[fpc-devel] Prototype optimisation... Sliding Window

Fri Mar 11 14:33:49 CET 2022

So far I haven't managed to do very accurate timing measurements - I'll 
try to resolve that and get more accurate figures, especially as I'm 
still writing up the whitepaper explaining everything before I make a 
merge request.  Compilation time I'm not hugely concerned about since 
this sliding window feature is only enabled on -O3 and higher, but the 
faster I can get it, the better, especially as this family of Pascal 
compilers pride themselves on compilation speed.

Gareth aka. Kit

On 11/03/2022 12:43, Flávio Etrusco via fpc-devel wrote:
> Kudos! In the end, did it make much of a difference in the compilation time?

※

**Exercise goal**
Answer these questions about the sliding window post:
1. From which optimization level upward is the sliding window feature enabled?
2. What is the writer still writing up before making a merge request?
3. Who sent the message asking about compilation time?

**Supplied entries**
※

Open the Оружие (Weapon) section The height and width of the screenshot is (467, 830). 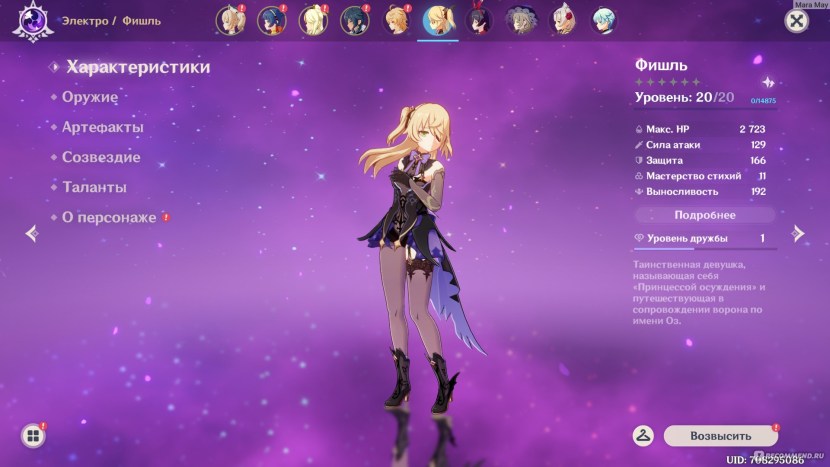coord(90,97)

※

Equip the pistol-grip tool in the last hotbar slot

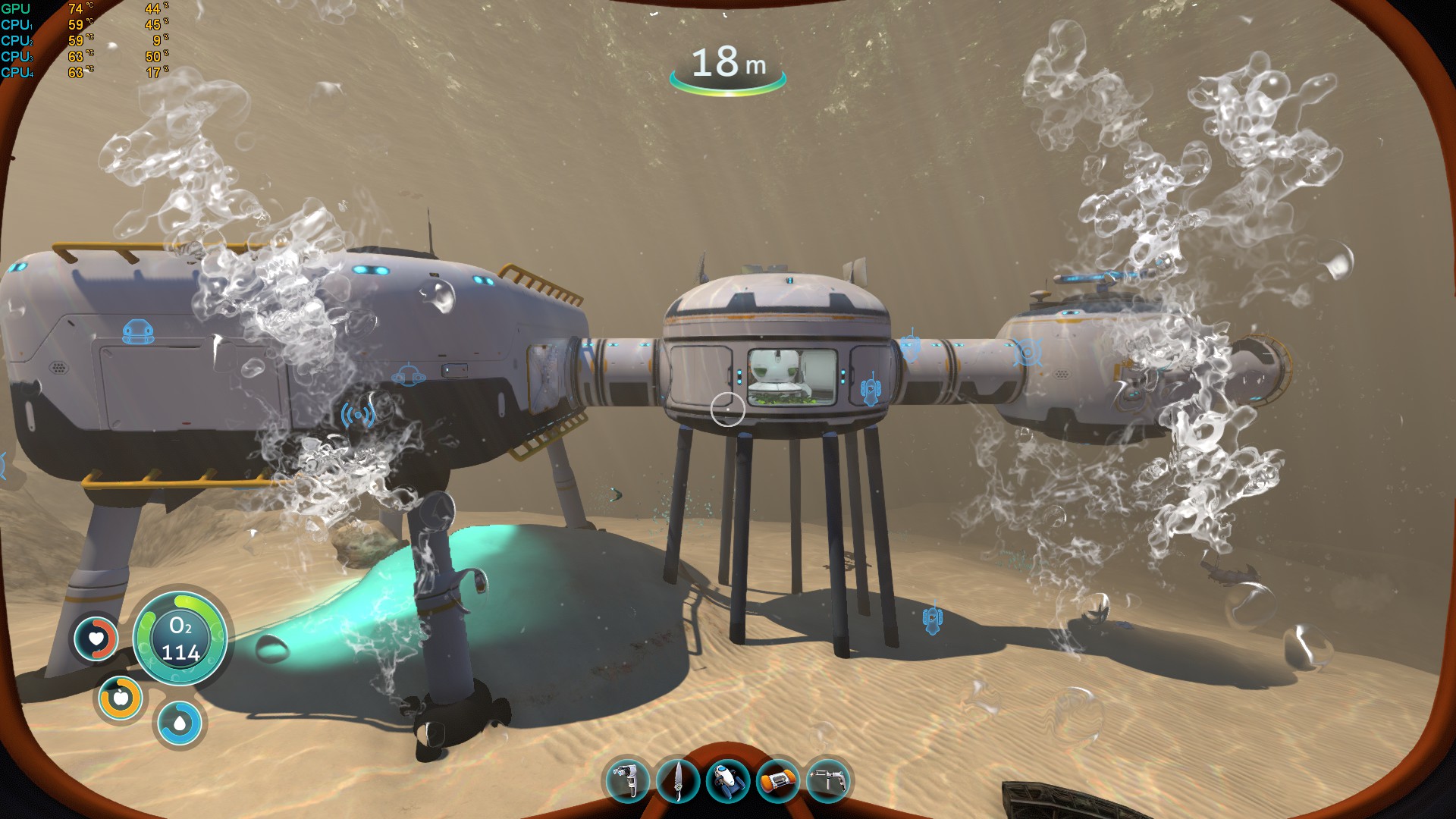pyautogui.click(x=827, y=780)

※

**Solution for this exercise**
1. -O3
2. A whitepaper explaining everything
3. Flávio Etrusco